Scan the records below. Copy every line in which the word "three" appears.

#### [MATERIAL FOR THIS TASK]

--- START ---

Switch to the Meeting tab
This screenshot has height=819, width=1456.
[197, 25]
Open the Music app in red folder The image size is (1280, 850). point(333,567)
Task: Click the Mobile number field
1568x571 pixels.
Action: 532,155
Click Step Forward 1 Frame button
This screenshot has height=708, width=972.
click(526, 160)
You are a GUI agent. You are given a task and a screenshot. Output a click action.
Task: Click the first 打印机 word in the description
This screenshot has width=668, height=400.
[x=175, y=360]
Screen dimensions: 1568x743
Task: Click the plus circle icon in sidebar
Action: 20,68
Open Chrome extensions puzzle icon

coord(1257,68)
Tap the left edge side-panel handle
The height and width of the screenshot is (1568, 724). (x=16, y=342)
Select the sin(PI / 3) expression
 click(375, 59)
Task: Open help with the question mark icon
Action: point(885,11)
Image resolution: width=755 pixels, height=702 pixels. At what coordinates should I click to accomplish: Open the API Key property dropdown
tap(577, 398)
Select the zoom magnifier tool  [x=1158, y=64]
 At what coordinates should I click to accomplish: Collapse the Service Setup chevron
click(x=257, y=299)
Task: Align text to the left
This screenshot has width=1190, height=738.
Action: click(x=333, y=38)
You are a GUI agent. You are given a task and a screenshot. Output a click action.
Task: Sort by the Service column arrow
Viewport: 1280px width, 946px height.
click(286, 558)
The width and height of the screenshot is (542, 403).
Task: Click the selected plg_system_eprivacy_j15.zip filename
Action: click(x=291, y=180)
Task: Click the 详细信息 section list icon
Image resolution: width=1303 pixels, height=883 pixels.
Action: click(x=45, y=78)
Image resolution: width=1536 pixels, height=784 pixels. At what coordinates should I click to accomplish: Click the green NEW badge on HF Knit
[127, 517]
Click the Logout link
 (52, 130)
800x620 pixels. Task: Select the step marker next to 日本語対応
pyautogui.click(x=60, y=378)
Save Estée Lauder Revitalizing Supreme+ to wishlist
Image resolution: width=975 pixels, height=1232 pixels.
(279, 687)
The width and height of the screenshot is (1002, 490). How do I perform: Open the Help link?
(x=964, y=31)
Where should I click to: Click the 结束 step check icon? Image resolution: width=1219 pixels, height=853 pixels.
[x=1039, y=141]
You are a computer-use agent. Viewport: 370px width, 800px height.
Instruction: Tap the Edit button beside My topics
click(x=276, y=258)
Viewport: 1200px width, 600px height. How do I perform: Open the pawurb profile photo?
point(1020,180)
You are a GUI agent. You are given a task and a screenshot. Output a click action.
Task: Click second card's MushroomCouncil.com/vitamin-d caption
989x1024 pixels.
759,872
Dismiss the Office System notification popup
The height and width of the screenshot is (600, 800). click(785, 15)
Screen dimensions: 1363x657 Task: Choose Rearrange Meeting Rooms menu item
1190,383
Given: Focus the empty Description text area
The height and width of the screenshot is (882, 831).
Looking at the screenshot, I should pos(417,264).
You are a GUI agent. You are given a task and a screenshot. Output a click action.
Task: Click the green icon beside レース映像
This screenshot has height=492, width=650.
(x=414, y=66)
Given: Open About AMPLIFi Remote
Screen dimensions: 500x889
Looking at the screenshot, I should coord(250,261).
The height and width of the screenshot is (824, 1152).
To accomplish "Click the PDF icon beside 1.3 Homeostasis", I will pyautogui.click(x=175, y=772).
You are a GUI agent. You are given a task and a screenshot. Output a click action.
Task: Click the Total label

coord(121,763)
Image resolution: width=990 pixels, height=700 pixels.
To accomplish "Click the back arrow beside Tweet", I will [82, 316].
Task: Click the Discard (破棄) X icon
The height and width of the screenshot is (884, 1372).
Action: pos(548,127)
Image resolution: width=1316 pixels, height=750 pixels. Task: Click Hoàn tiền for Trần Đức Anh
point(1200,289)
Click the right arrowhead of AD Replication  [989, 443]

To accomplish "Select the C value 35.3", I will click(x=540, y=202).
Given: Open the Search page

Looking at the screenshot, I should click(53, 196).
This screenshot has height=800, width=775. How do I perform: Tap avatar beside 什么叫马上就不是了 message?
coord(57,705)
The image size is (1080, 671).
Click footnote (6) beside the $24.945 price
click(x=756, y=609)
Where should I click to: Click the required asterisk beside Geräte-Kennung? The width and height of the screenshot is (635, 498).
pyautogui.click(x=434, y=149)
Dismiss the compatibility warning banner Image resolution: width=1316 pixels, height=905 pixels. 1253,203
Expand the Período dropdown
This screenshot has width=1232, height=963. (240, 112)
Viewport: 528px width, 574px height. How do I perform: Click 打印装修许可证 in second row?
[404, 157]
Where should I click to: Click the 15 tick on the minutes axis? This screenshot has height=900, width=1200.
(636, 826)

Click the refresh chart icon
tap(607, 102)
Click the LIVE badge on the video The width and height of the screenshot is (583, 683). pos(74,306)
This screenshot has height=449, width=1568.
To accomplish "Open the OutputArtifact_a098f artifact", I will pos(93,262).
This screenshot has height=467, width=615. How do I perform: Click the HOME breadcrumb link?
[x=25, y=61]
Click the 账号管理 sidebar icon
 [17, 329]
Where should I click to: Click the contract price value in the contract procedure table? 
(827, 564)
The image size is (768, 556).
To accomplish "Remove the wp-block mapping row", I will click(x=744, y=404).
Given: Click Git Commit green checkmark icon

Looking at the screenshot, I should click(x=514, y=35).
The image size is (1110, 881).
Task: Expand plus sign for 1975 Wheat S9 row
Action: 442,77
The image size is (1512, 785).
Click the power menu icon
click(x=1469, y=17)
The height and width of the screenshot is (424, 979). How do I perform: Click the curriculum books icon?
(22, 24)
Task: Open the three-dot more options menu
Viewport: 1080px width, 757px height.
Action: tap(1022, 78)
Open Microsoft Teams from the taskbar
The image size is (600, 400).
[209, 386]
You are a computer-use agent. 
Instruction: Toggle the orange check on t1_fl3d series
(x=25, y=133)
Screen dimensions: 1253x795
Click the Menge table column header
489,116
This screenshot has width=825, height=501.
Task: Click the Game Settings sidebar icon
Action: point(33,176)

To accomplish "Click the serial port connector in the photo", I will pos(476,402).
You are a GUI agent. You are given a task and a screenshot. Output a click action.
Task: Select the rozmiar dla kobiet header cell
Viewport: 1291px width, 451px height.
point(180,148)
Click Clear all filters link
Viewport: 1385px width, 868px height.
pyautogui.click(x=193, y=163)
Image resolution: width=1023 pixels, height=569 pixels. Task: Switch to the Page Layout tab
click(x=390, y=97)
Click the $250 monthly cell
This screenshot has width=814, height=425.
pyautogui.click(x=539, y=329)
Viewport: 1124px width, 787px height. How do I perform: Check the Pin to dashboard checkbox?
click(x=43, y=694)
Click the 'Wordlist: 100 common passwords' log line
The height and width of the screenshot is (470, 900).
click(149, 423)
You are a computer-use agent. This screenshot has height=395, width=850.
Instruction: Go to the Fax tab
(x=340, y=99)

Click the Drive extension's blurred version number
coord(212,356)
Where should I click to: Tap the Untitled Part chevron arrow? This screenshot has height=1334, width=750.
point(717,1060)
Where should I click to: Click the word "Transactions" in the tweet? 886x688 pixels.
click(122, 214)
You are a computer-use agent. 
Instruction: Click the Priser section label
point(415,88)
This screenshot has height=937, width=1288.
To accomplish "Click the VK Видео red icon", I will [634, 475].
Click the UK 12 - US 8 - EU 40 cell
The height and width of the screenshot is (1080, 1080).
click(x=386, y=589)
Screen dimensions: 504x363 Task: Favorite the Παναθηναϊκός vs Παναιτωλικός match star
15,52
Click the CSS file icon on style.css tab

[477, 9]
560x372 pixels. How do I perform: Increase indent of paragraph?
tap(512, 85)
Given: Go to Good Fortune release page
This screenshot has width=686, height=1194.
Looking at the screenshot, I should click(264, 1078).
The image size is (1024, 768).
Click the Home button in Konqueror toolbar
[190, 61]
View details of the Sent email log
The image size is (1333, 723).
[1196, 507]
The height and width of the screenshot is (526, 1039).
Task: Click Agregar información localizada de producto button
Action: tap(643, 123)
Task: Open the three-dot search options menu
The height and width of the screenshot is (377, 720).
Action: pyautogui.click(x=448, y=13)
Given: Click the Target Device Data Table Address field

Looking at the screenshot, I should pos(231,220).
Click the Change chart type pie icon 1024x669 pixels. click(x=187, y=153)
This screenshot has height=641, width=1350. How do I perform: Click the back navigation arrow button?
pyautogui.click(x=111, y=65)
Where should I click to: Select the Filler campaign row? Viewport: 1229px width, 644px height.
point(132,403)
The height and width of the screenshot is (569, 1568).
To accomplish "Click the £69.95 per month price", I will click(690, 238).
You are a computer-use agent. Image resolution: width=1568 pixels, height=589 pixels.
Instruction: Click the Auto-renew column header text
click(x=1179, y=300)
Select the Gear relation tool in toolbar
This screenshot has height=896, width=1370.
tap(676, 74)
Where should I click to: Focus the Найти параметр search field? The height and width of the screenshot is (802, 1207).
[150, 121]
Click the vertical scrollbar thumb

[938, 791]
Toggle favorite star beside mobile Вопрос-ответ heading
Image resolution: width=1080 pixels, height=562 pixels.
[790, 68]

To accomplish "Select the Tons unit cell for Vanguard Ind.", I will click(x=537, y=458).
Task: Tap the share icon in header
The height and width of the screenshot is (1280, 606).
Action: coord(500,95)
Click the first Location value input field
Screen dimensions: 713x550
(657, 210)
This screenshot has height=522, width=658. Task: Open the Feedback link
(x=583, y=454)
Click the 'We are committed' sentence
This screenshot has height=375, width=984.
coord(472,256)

--- END ---

#### [TASK ANSWER]
Task: Open the three-dot more options menu
Task: Open the three-dot search options menu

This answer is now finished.